On Friday, November 16, 2018 at 7:42:42 AM UTC-7, Dan Marotta wrote:
When I was associated with the Black Forest Soaring Society, near the
USAFA, we had several cadets join BFSS and complete their pilot
certificates in gliders.

On 11/15/2018 11:03 PM, Frank Whiteley wrote:
On Thursday, November 15, 2018 at 8:26:04 PM UTC-7, Bruce Hoult wrote:
On Thursday, November 15, 2018 at 6:17:13 PM UTC-8, wrote:
Not sure about their logic of using an aircraft apparently less conducive to the intended task.
Congratulations on finding a way to help overcome that incongruity.
If your KPI is to get students to one solo tow and sled ride to a safe landing on a dead calm day and then never set foot in a glider again then, yeah, the 2-33 is probably superior.

Otherwise I'd take the DG1000 every time.

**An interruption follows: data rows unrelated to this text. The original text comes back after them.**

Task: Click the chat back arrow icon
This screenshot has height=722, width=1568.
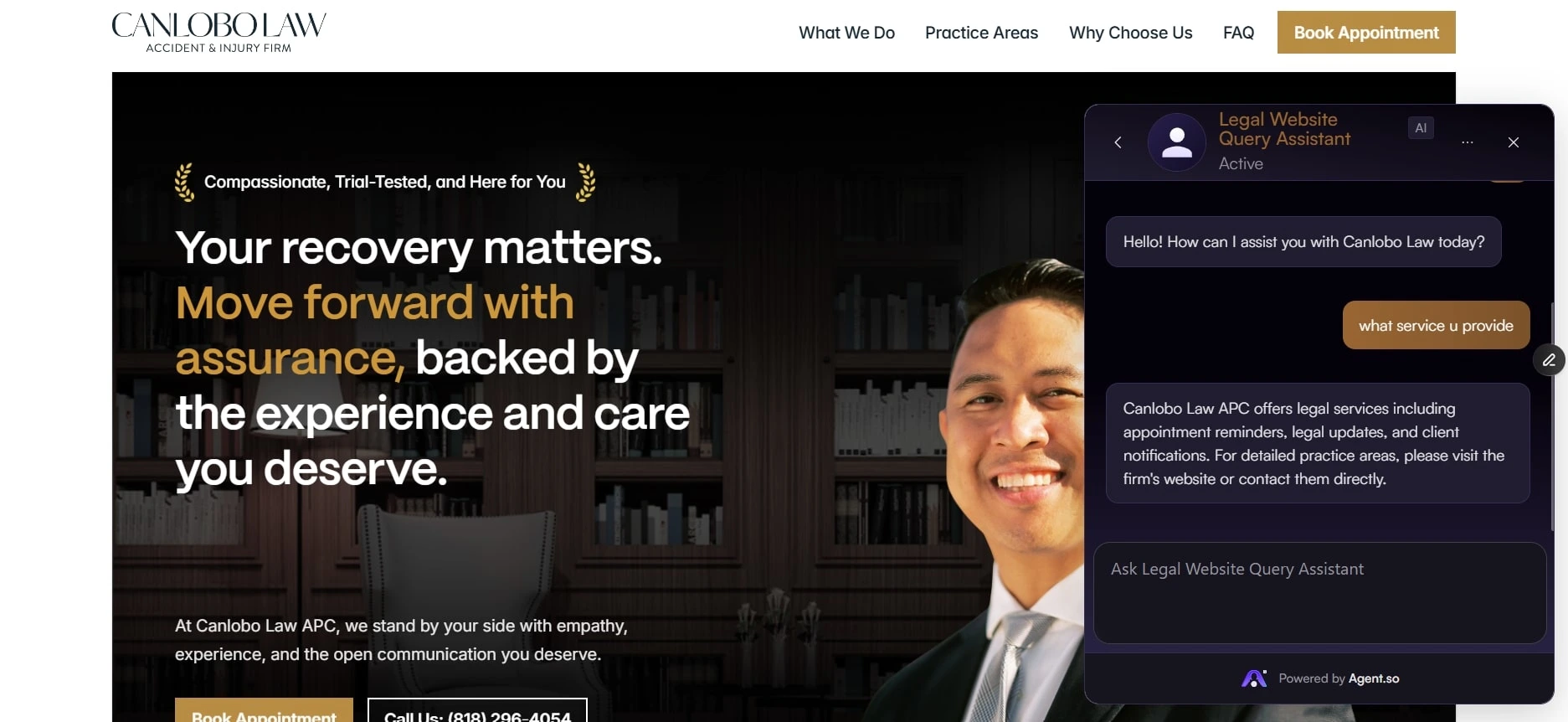Action: tap(1118, 142)
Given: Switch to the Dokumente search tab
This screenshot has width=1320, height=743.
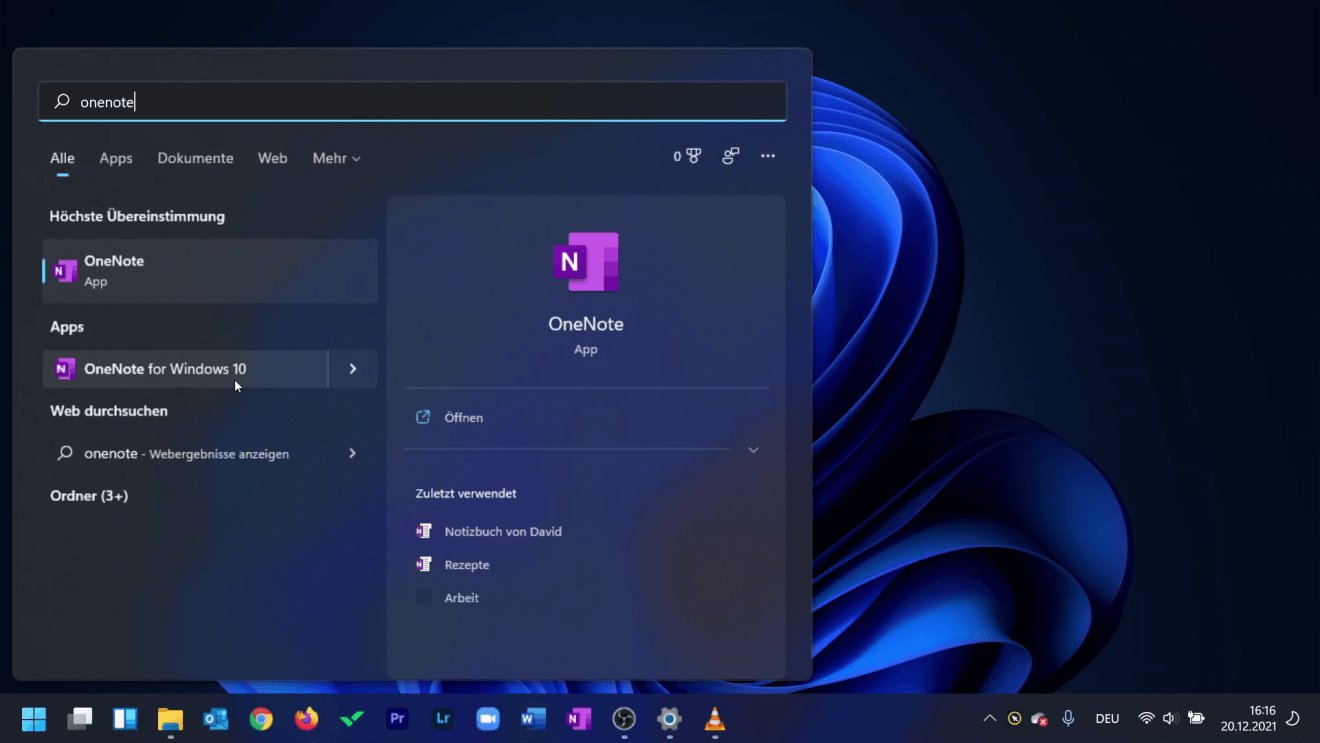Looking at the screenshot, I should [195, 158].
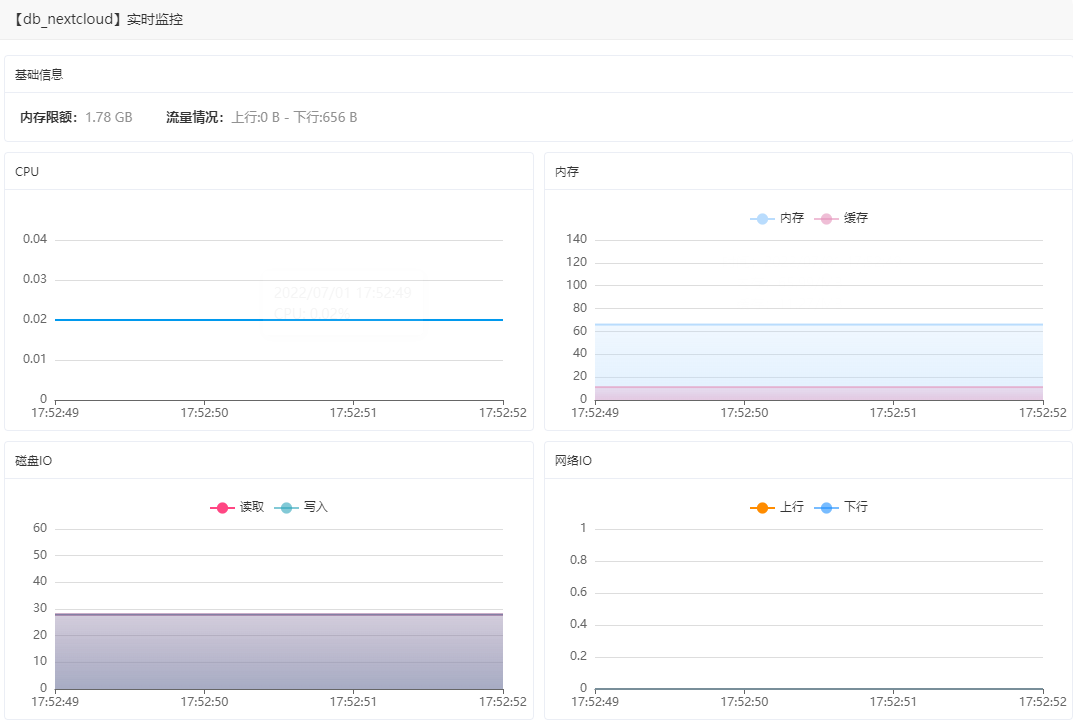This screenshot has width=1073, height=721.
Task: Click the blue 下行 legend marker
Action: point(826,508)
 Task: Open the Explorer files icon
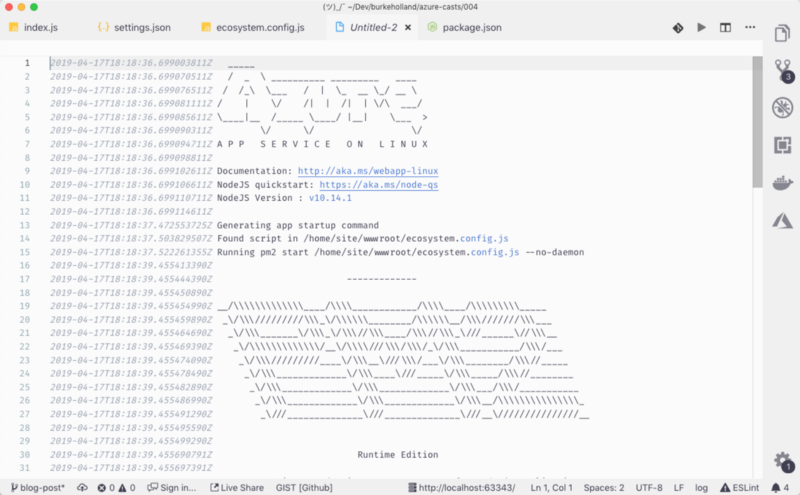tap(782, 33)
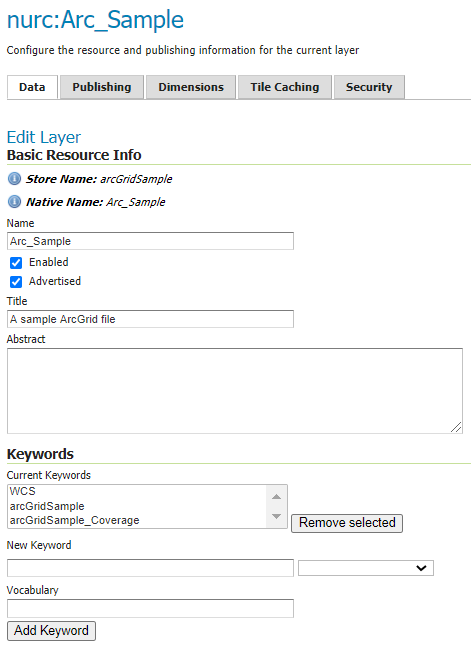The height and width of the screenshot is (646, 471).
Task: Uncheck the Enabled checkbox
Action: point(16,263)
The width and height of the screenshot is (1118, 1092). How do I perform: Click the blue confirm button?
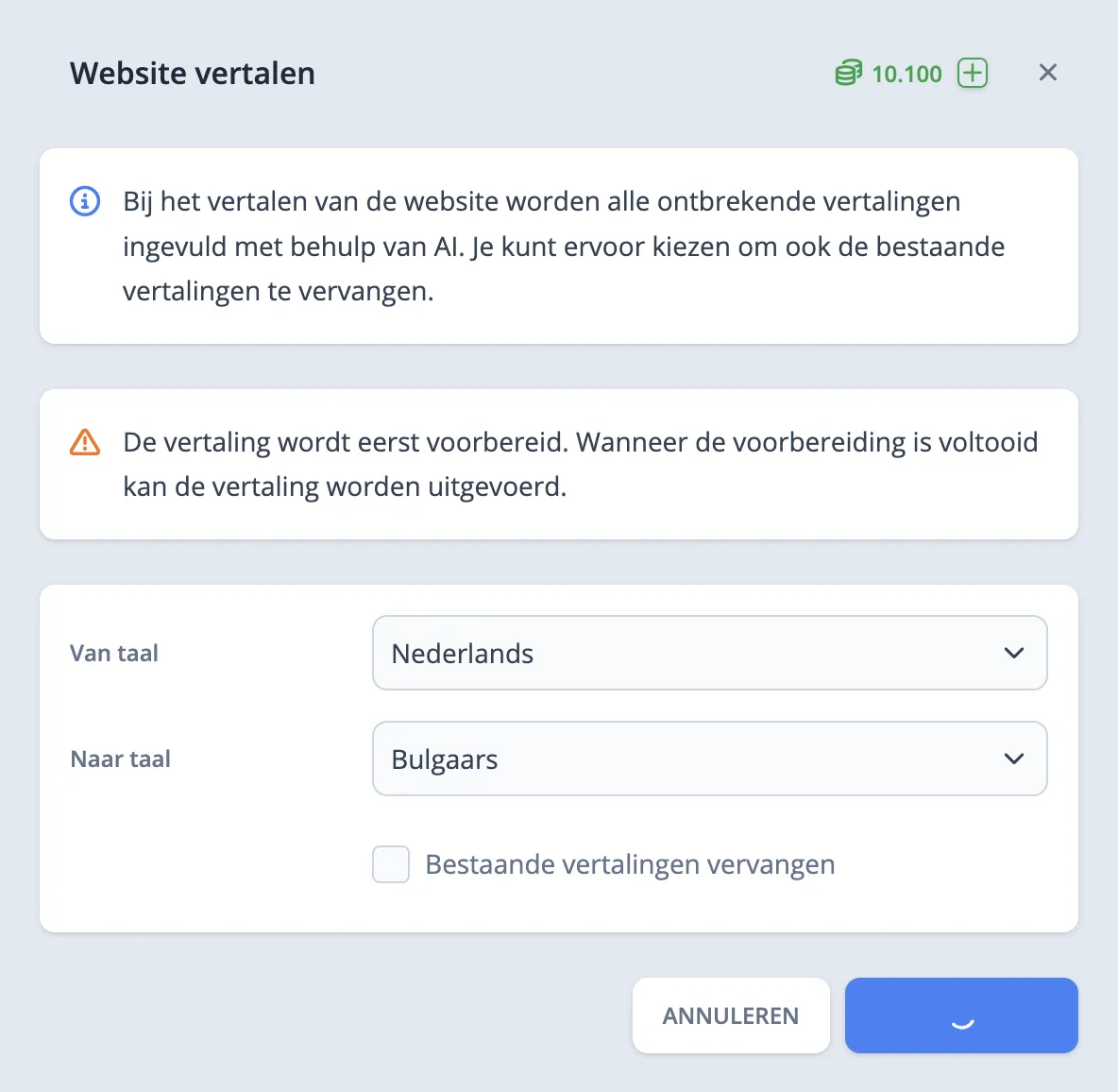[960, 1015]
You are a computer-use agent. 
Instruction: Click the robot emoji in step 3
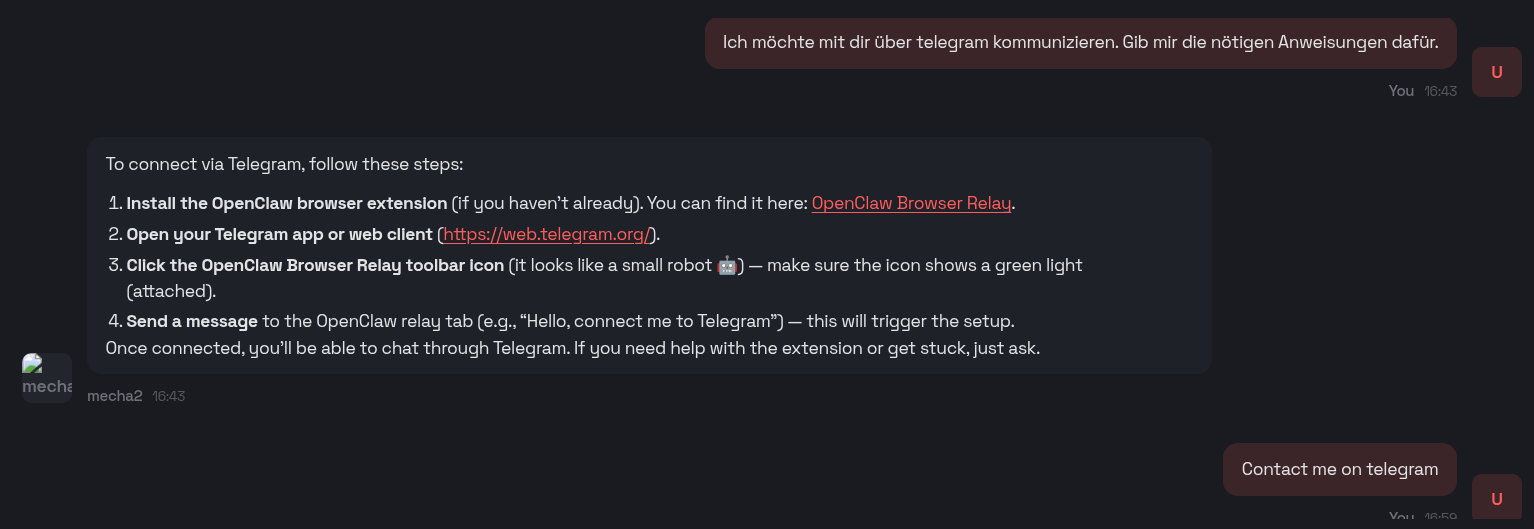[727, 266]
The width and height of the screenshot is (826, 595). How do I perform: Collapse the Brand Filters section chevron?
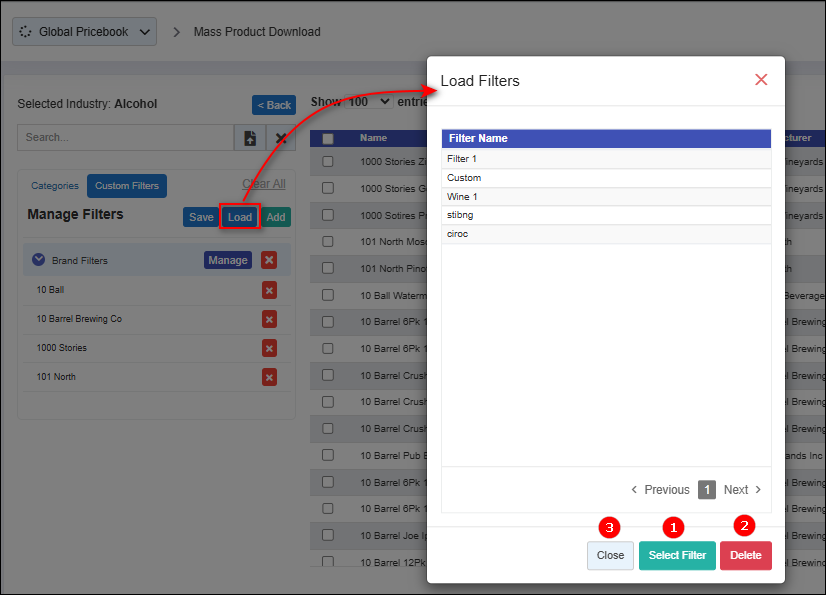[39, 260]
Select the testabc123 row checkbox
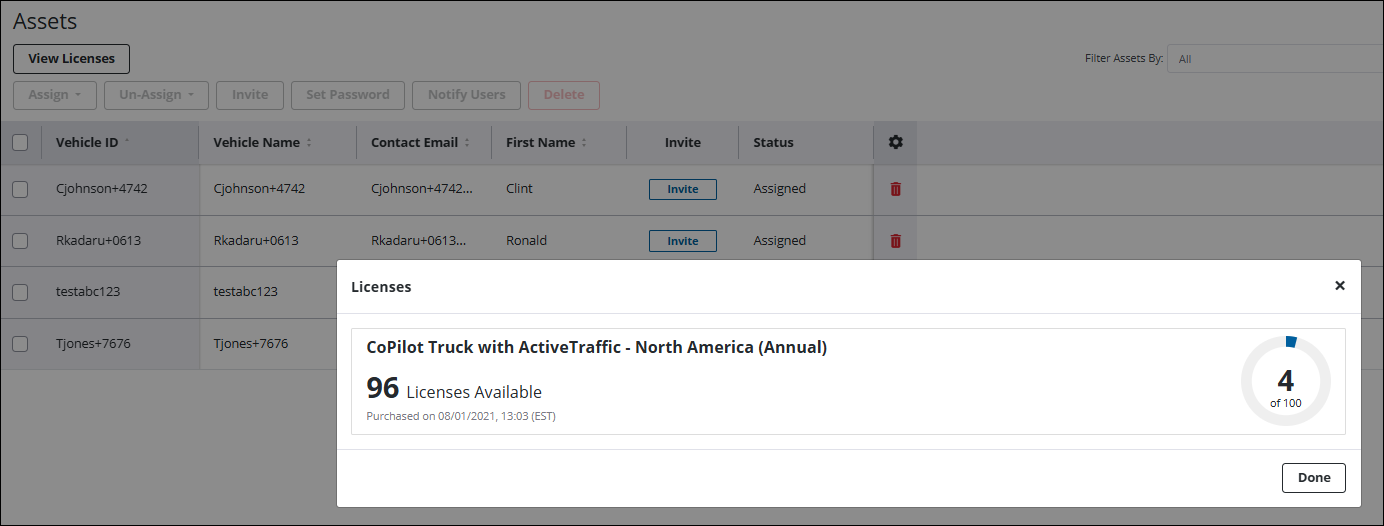This screenshot has width=1384, height=526. click(20, 293)
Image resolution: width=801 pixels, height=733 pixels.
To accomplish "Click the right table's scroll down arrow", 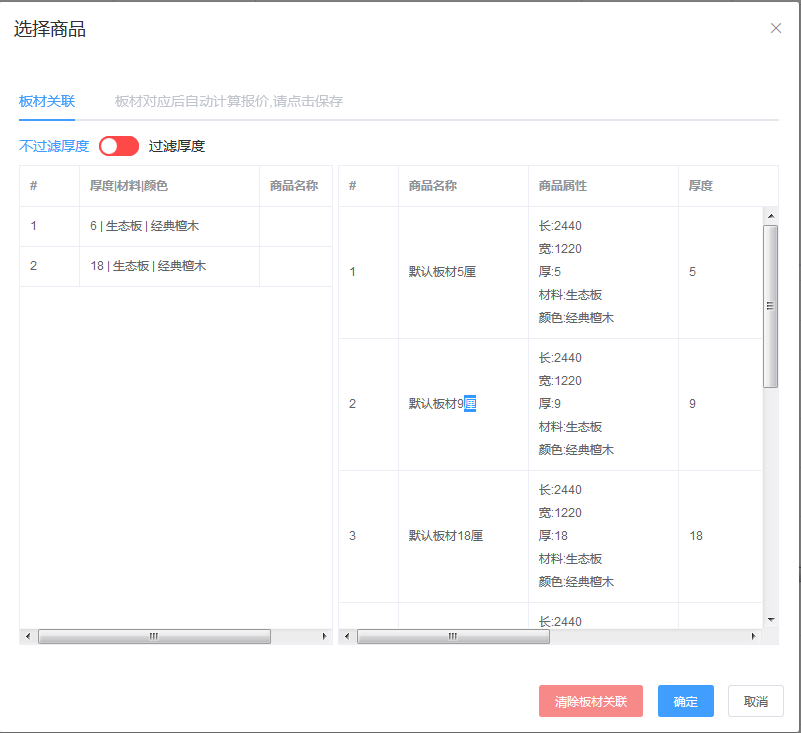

The only shortcoming with the USAFA glider program is that the Cadets,until commissioned, are not active military members, thus not eligible for any ratings issued under 8900.1 http://fsims.faa.gov/PICDetail.aspx?...ol.5,Ch2,Sec15

Frank Whiteley


--
Dan, 5J


A few may still do that at Black Forest and an occasional cadet drifts to Boulder. I might have clarified a bit more. The glider instructor pilots accumulate a lot of experience that isn't transferable. I've attended several G-Wings ceremonies (now an annual formal affair). 35-37 new instructor pilots were pinned each semester. Not sure about the team pilots that fly at SSA Regionals or IAC Aerobatics competitions, whether they are flying with FAA ratings. Would be useful were they able to add this to their USAF Flight Records. AFAIK, cadets still can't have a car until third year and they are very busy people and the instructor pilots are pretty busy during the summer months.

Even the local FSDO and CAP tried to get some action on this, but the hiccup is the cadet status.